REPUBLIKA.CO.ID,JAKARTA -- Dewan Pertahanan Nasional (Wantanas) menilai penerbitan surat Ketua Mahkamah Agung Nomor 73 tentang kewenangan ketua pengadilan tinggi untuk menyumpah advokat termasuk pelanggaran prosedur.
“Surat Ketua MA kepada seluruh Ketua Pengadilan Tinggi untuk menyumpah advokat tanpa memandang organisasi yang diberikan amanat UU Advokat tentu itu tidak legitimate. Apalagi surat tersebut telah menimbulkan kegaduhan di dunia advokat,” tegas anggota Wantanas Jawahir Thontowi, Jumat (16/10).
Titik pelanggaran Ketua MA Hatta Ali, menurut Jawahir, adalah tidak memanggil organisasi terkait, yaitu Kongres Advokat Indonesia (KAI) dan Perhimpunan Advokat Indonesia (Peradi). Surat tersebut, tambahnya, justru menjatuhkan wibawa lembaga tertinggi peradilan di Indonesia karena tidak mempertimbangkan unsur-unsur hukum formal dan materiil yang berlaku.
“Surat MA ini secara faktual telah menimbulkan suatu keadaan yang sesungguhnya tidak perlu terjadi, yaitu kegaduhan di kalangan advokat dan jika terus dibiarkan maka bisa menjatuhkan kewibawaannya sebagai pemutus keadilan tertinggi di Indonesia,” tambahnya.
Sementara Ketua Umum DPN Peradi Fauzie Yusuf Hasibuan menegaskan bahwa Ketua MA telah melanggar UU Nomor 18 Tahun 2003 pasal 2 dan 3 tentang pengambilan sumpah, yaitu advokat yang bisa disumpah merupakan advokat yang diusulkan oleh Peradi.
“Dalam pasal 2 dan 3 Undang-Undang Advokat disebutkan bahwa pelaksanaan sumpah hanya bisa dilakukan jika advokat tersebut diusulkan oleh Peradi hingga ada UU advokat yang baru. Hal itu tidak dapat ditafsirkan lain,” tegas Fauzie.

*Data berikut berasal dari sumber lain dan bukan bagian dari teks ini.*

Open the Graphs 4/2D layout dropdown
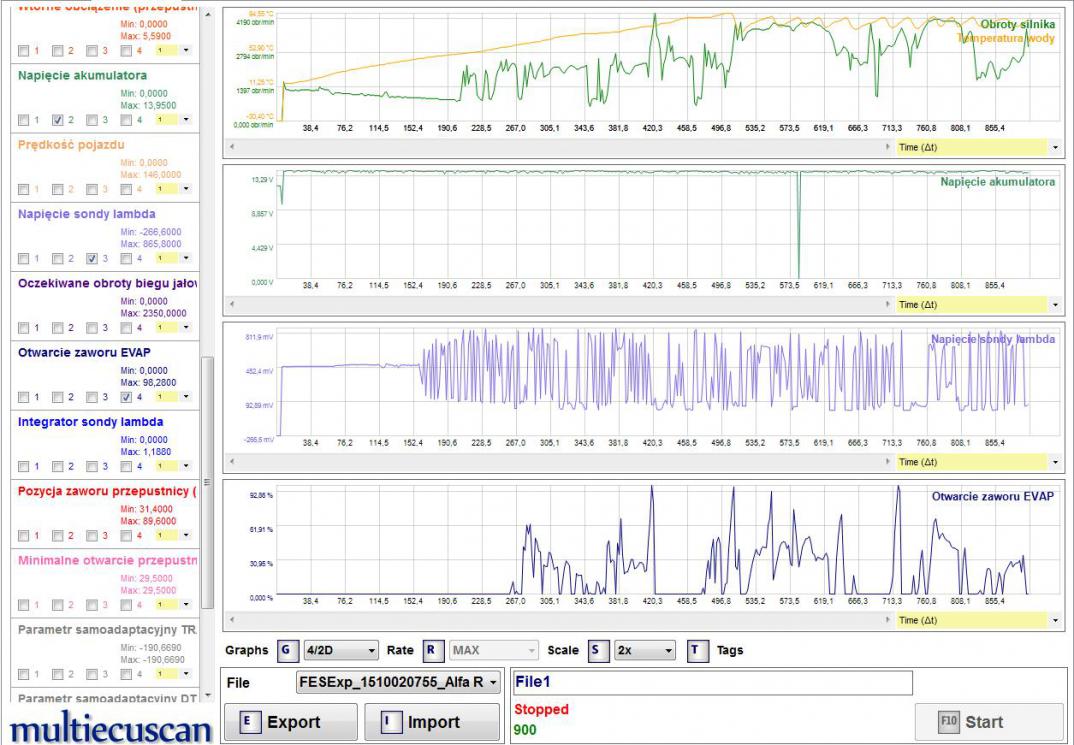This screenshot has height=745, width=1074. pyautogui.click(x=341, y=650)
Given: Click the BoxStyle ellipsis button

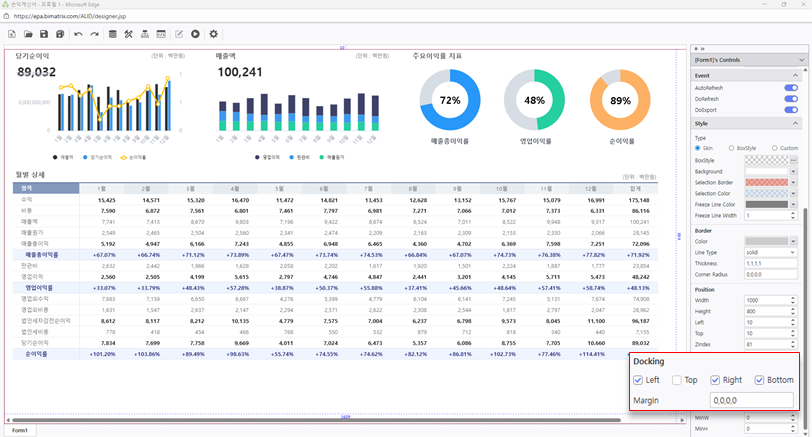Looking at the screenshot, I should 793,160.
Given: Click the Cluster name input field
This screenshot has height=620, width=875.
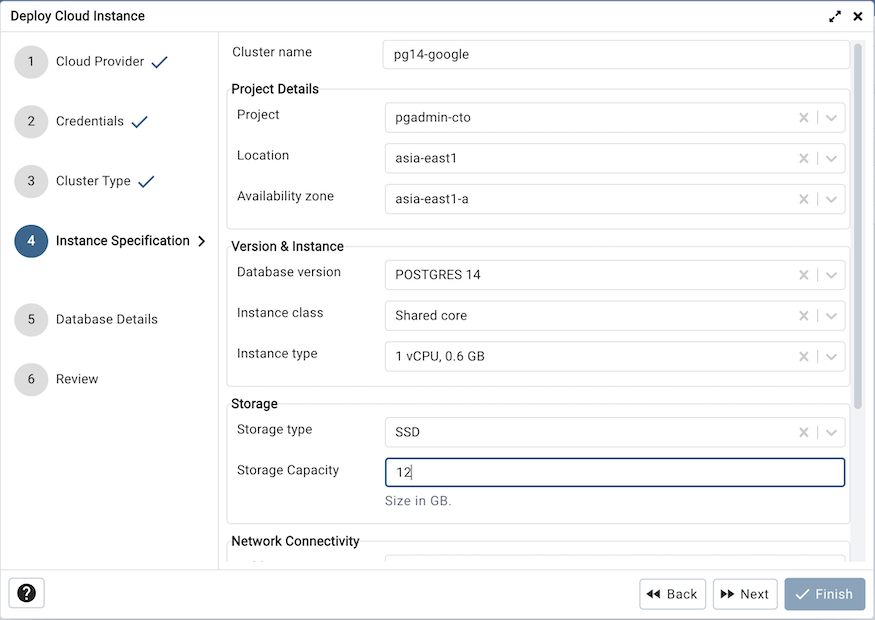Looking at the screenshot, I should pyautogui.click(x=614, y=53).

Fauzie mensinyalir bahwa para pemegang kewenangan di Indonesia khawatir dengan kekuasaan yang besar di tangan Peradi bisa menjadi alat untuk menekan dan melakukan kontrol langsung terhadap mereka.
“Secara sipil, hal tersebut memang kerjaan Peradi. Seharusnya Ketua MA memanggil Peradi sebelum memutuskan surat tersebut,” tambah Fauzie.